Of the total revenue, $333.2m came from its Casinos and Resorts business segment, an improvement of 11.1%.

International Interactive Revenue, driven by Bally’s 2021 acquisition of Gamesys Group, totalled $247.8m for the quarter, up 5.6%.

Meanwhile, the group’s North America Interactive division generated the remaining $25.3m in revenue, up 40% on the prior-year period.

Adjusted EBITDA across the group was $130m, down 5.1% compared to the $137m in EBITDA registered in Q2 2022.

EBITDA was hindered by a substantial increase in rent expenses, from $11.5m to $31.3m.
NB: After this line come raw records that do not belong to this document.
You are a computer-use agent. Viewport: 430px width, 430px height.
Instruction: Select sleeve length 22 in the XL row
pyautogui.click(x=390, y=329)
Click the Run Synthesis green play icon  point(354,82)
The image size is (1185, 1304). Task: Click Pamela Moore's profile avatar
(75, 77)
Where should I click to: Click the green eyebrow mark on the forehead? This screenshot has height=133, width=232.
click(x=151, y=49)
Excluding rent expenses, EBITDAR for the quarter was $161.4m.

Overall, the business declared a net loss of $25.7m, compared to net income of $59.5m in Q2 2022.

“Bally’s made significant strides this quarter, announcing new initiatives, achieving important project milestones, and building on our strong foundation for 2023 and beyond,” said Bally’s CEO Robeson Reeves. 
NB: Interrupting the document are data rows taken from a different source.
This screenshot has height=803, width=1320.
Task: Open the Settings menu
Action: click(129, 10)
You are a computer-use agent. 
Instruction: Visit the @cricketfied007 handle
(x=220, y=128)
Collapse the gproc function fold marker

President George Papanier added: “Our core Casinos and Resorts customer base remains resilient. 

“While we are keeping a close eye on spending trends and the health of the consumer generally, we are pleased with how our overall portfolio is performing, with significant year-over-year revenue growth and margin expansion.”

Looking ahead, Bally’s has reiterated previously issued earnings guidance for the full-year 2023, of between $2.5bn and $2.6bn.

Adjusted EBITDAR for the full year is expected to come in between $665m and $700m.